Anyhow, lets pretend I have a few rows like:
[ID], [string], [exprNum], [search_expression]
1, ‘The Quick Brown Fox Jumps Over the Lazy Dog’, 0, ‘Brown’
1, ‘The Quick Brown Fox Jumps Over the Lazy Dog’, 1, ‘Jump’
1, ‘The Quick Brown Fox Jumps Over the Lazy Dog’, 2, ‘Over’
2, ‘The Quick Brown Fox Jumps Over the Lazy Dog’, 0, ‘Quick’
2, ‘The Quick Brown Fox Jumps Over the Lazy Dog’, 1, ‘F’
2, ‘The Quick Brown Fox Jumps Over the Lazy Dog’, 2, ‘Lazy’
I knew it wasn’t going to work because replace isn’t an aggregate function, but I tried it anyways just for kicks:
SELECT [ID]
,[string]
,[NewString] = REPLACE([string], [search_expression], '')
FROM wherever
GROUP BY [ID]
,[string]
The expected result would be (note, stackoverflow is eating the leftover double spacing we’d expect, so I replaced with double underscores):
1, ‘The Quick Brown Fox Jumps Over the Lazy Dog’, ‘The Quick__Fox s__the Lazy Dog’
2, ‘The Quick Brown Fox Jumps Over the Lazy Dog’, ‘The__Brown ox Jumps Over the__Dog’
But it got the gears grinding, and wondering is there a trick to doing something like this, outside of the usual suspects:
- Cursor
- While
- Dynamic SQL to pivot the values into [0],[1],[2] columns and nest 3:N replaces
- Recursion
- Undo what I did to get the [search_expression] that way in the first place, etc.
- CLR function
- This isn’t what SQL is for
Somewhat of an “invert selection”, select the words that are left over in the [string] if you remove the words in the [search_expression] rows.
Again, I’m well aware that I should be using another tool, this isn’t what SQL is for, and if someone has a trick that works it likely isn’t as performant, etc., I just had the idea and am wondering if it’s possible.

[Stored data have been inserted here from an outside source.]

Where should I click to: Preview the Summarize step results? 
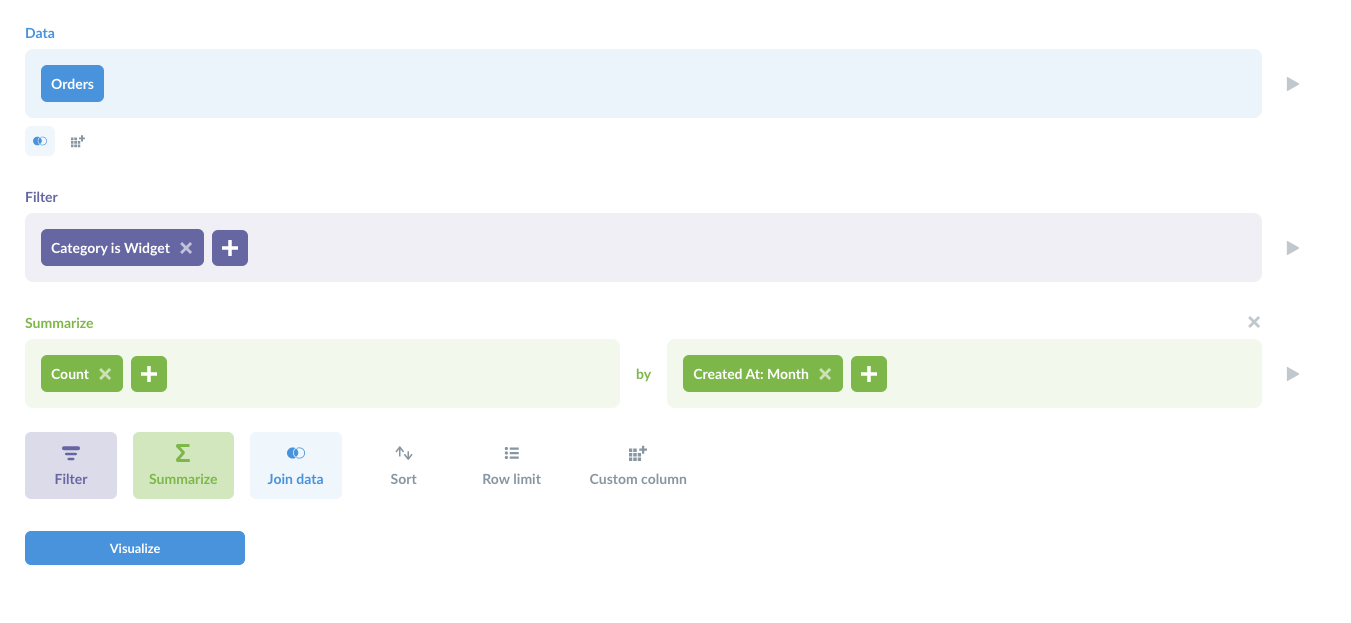coord(1292,373)
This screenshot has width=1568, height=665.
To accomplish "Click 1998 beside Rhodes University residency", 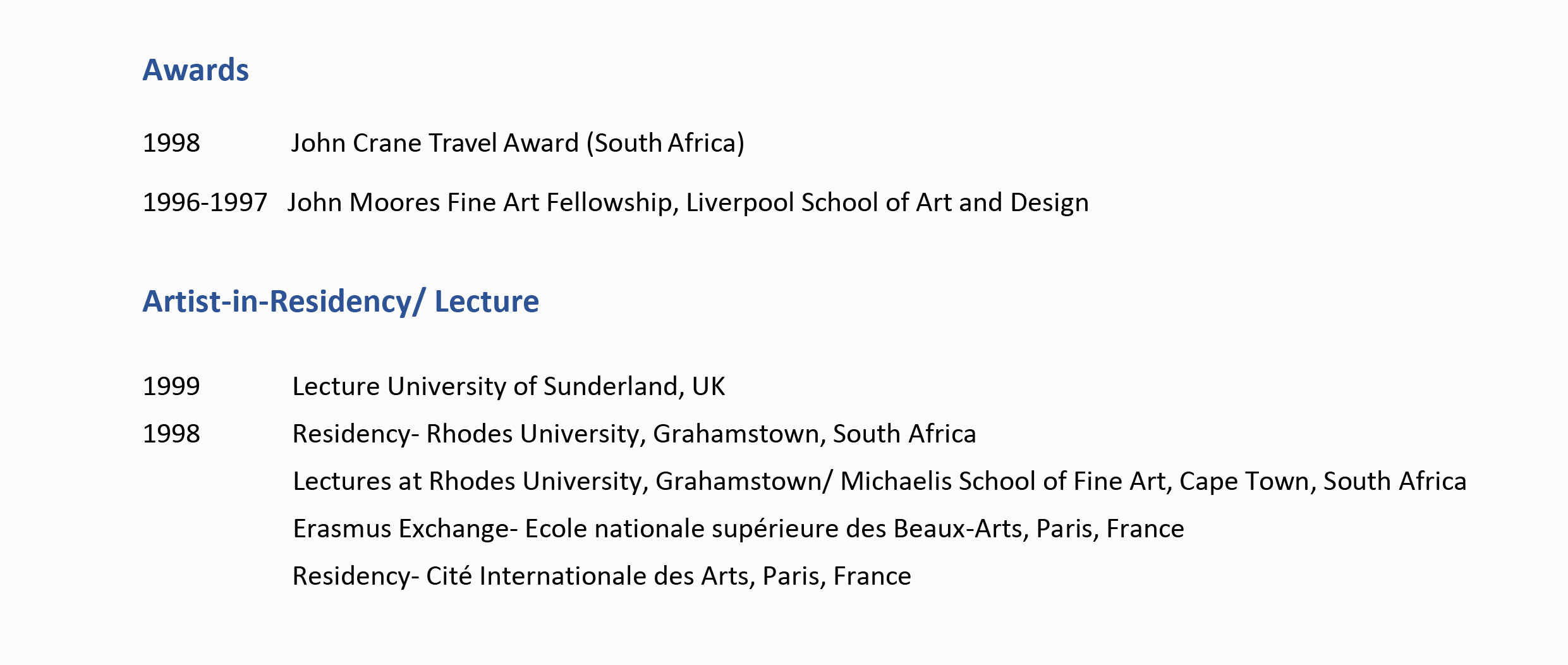I will (x=171, y=434).
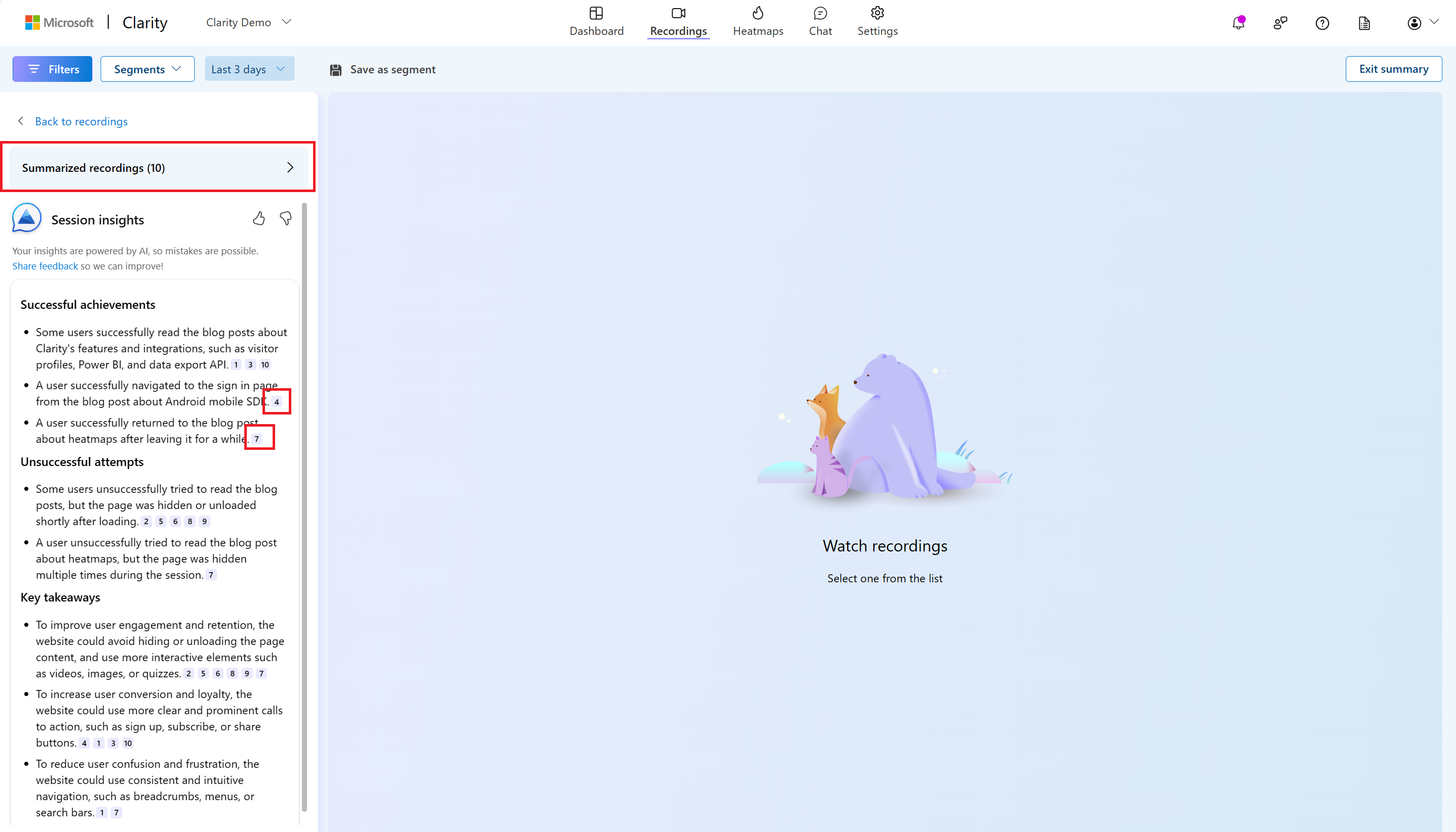Click the co-browsing users icon
This screenshot has height=832, width=1456.
[1280, 22]
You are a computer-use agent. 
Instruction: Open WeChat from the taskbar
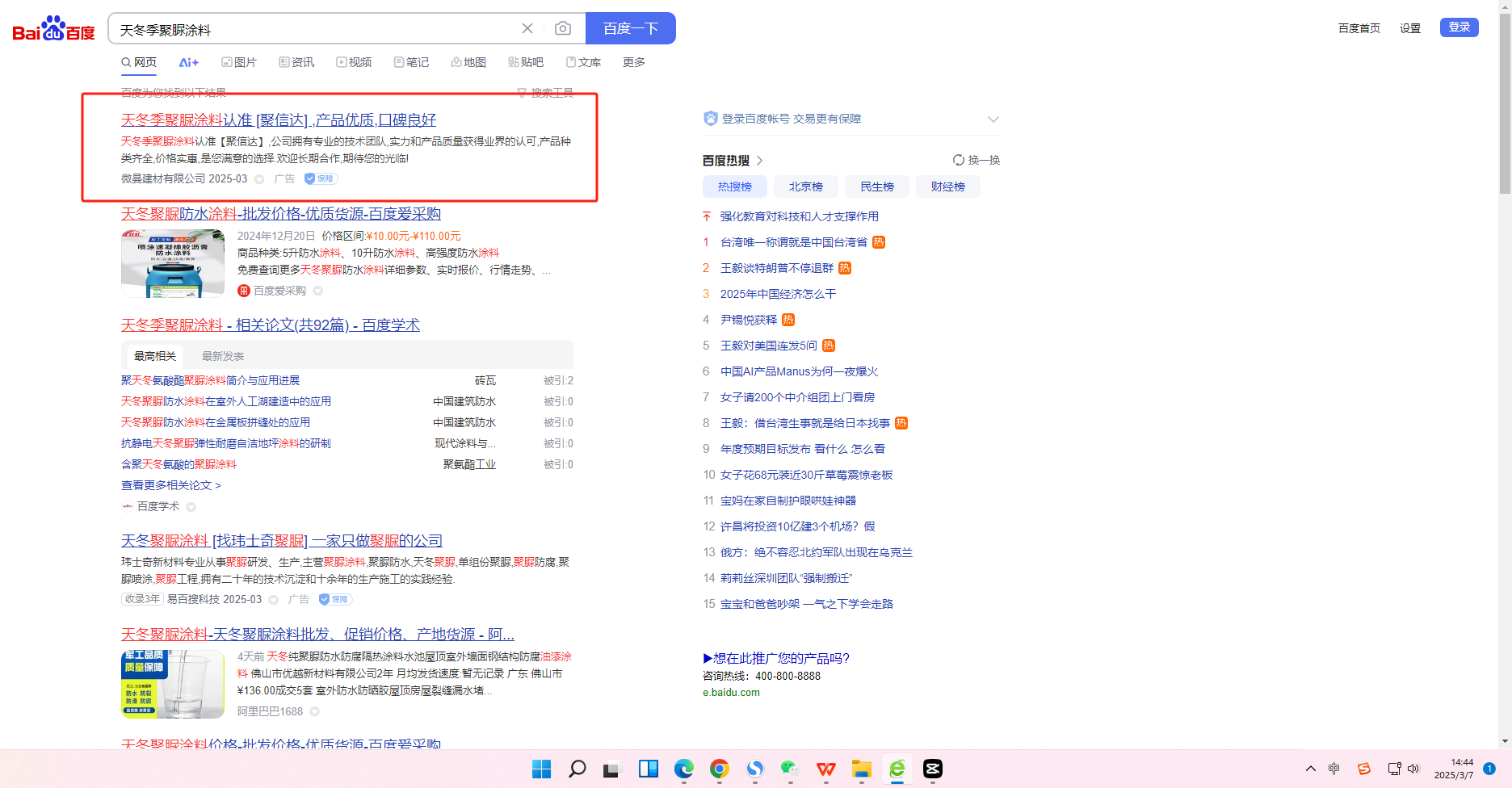pyautogui.click(x=790, y=769)
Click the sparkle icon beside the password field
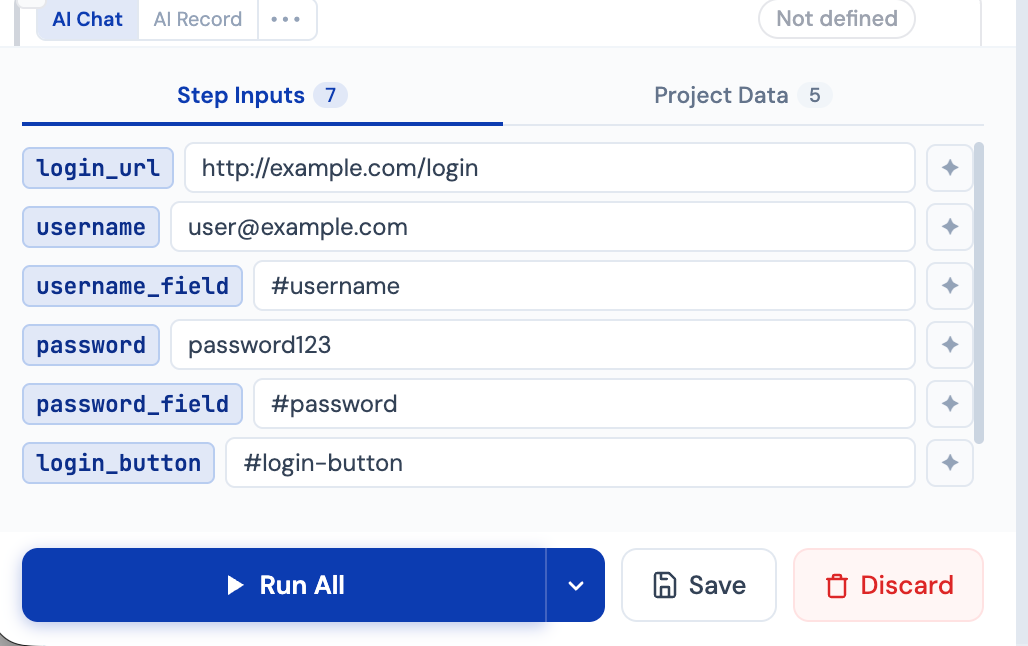The width and height of the screenshot is (1028, 646). click(x=949, y=345)
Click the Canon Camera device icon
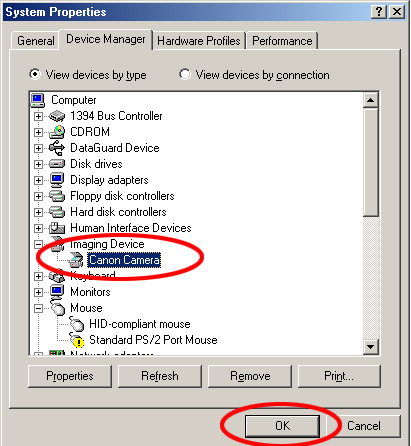 [x=76, y=260]
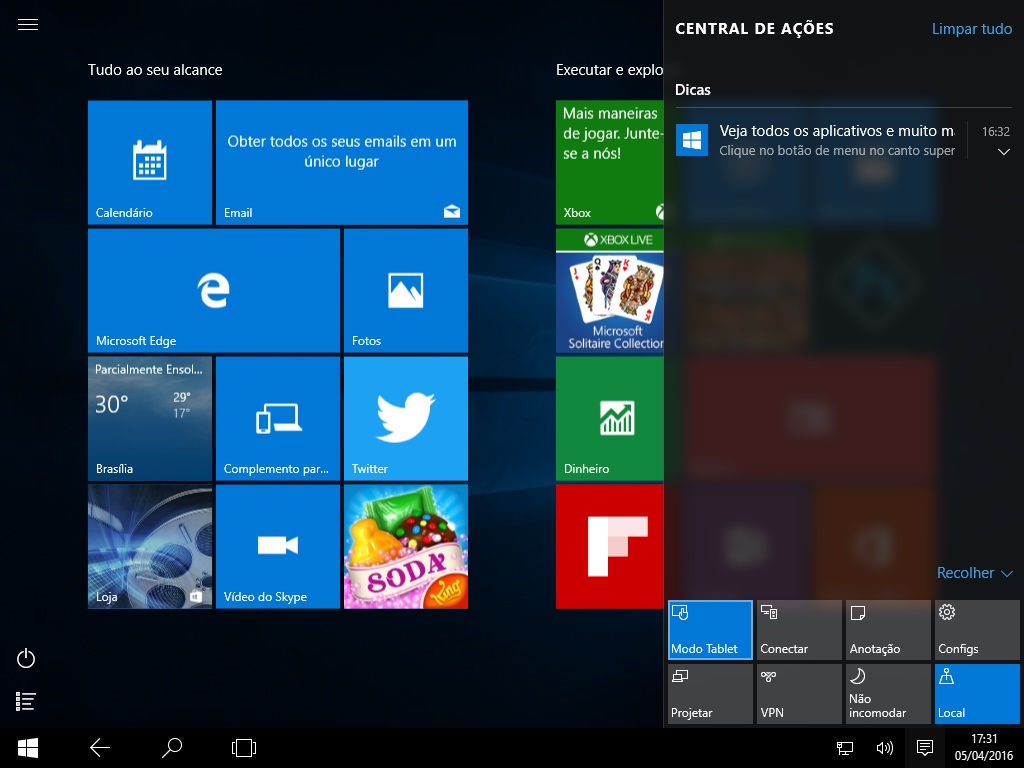Open the Calendário tile
This screenshot has width=1024, height=768.
click(149, 162)

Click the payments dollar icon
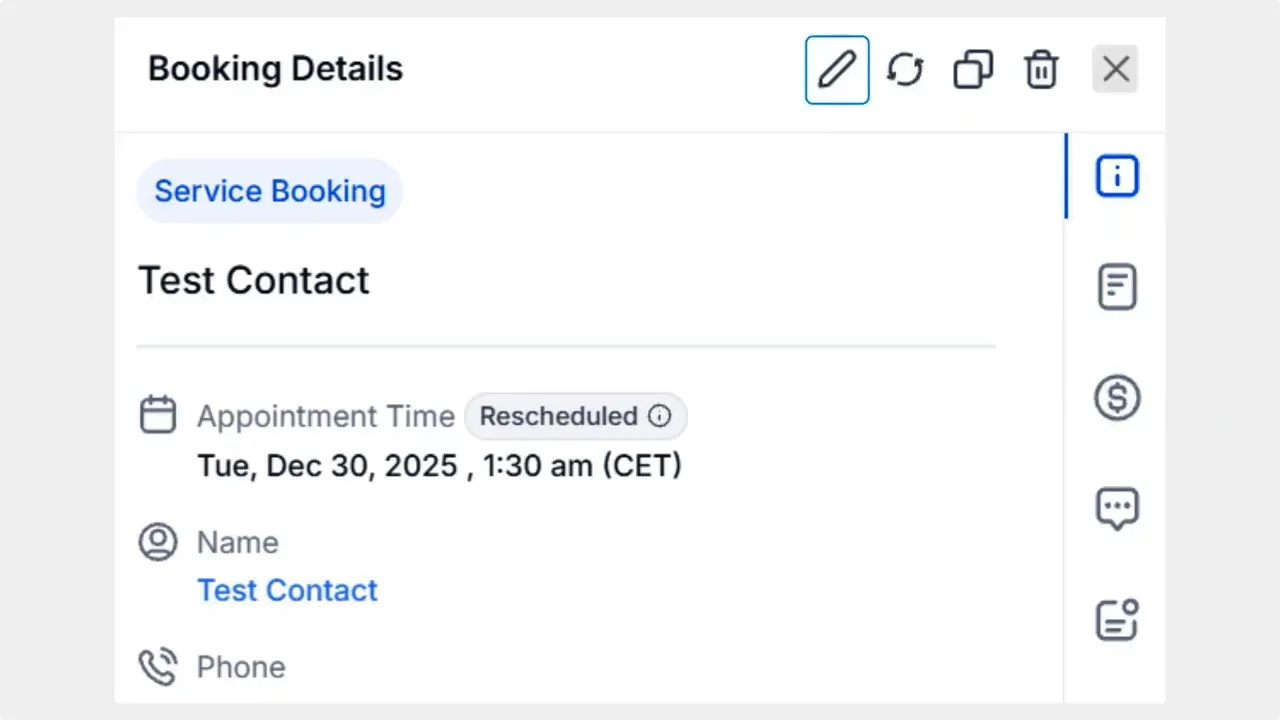coord(1117,397)
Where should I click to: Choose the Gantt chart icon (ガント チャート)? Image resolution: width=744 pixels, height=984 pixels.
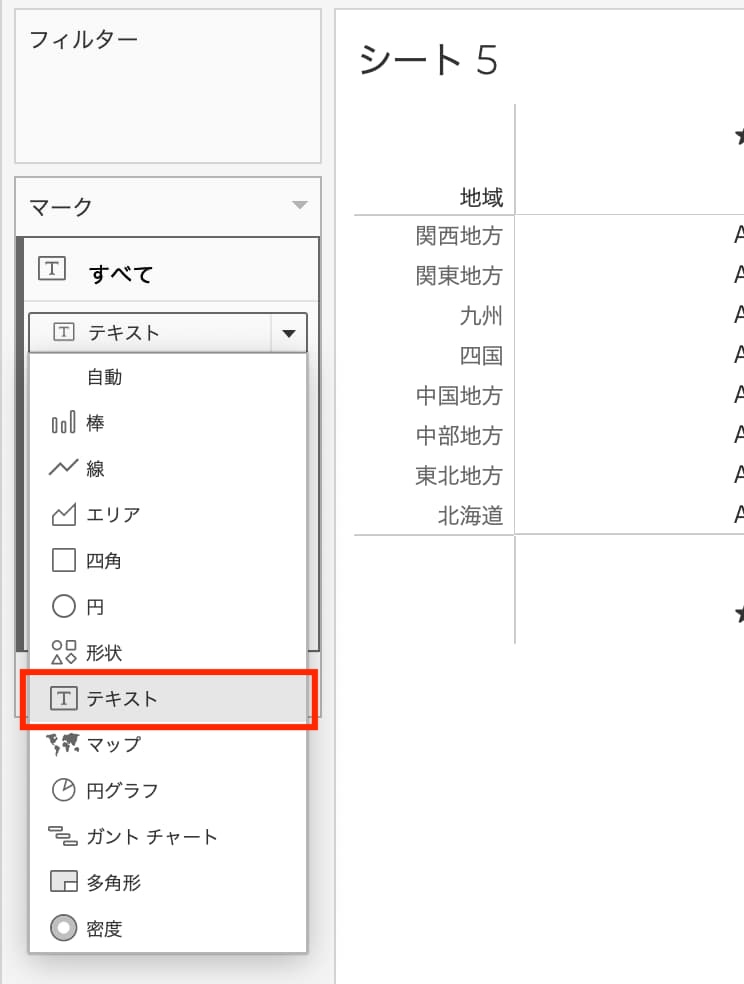(x=64, y=836)
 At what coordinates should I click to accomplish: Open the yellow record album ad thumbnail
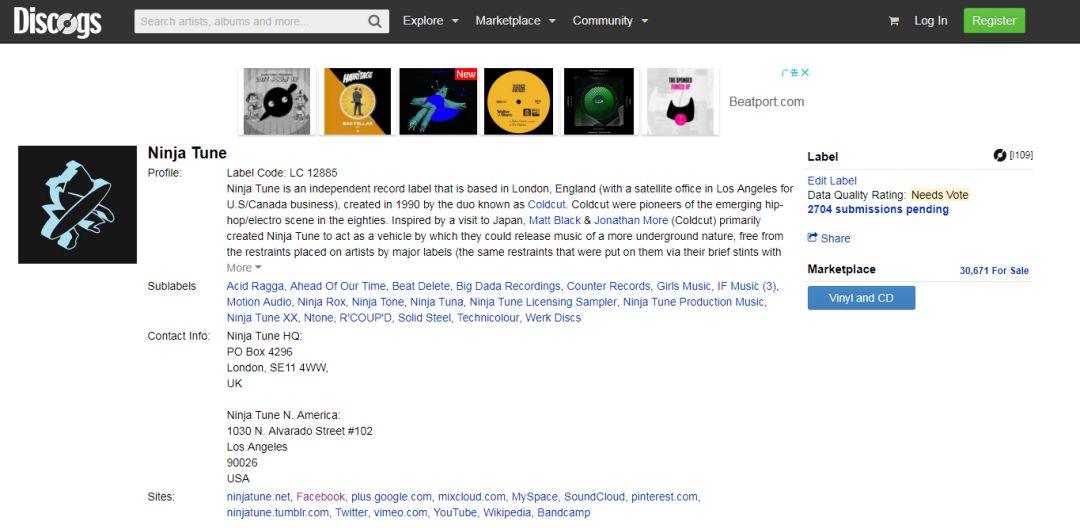coord(519,101)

The real goal is somewhat of a string similarity function. My brain got stuck on the replace and started wondering if someone more creative than I had a quick stuff+for-xml-path type idea. If I take the matching words out of the two strings, all non-alphanumeric characters, whitespace deduped, etc.; what % of characters are left.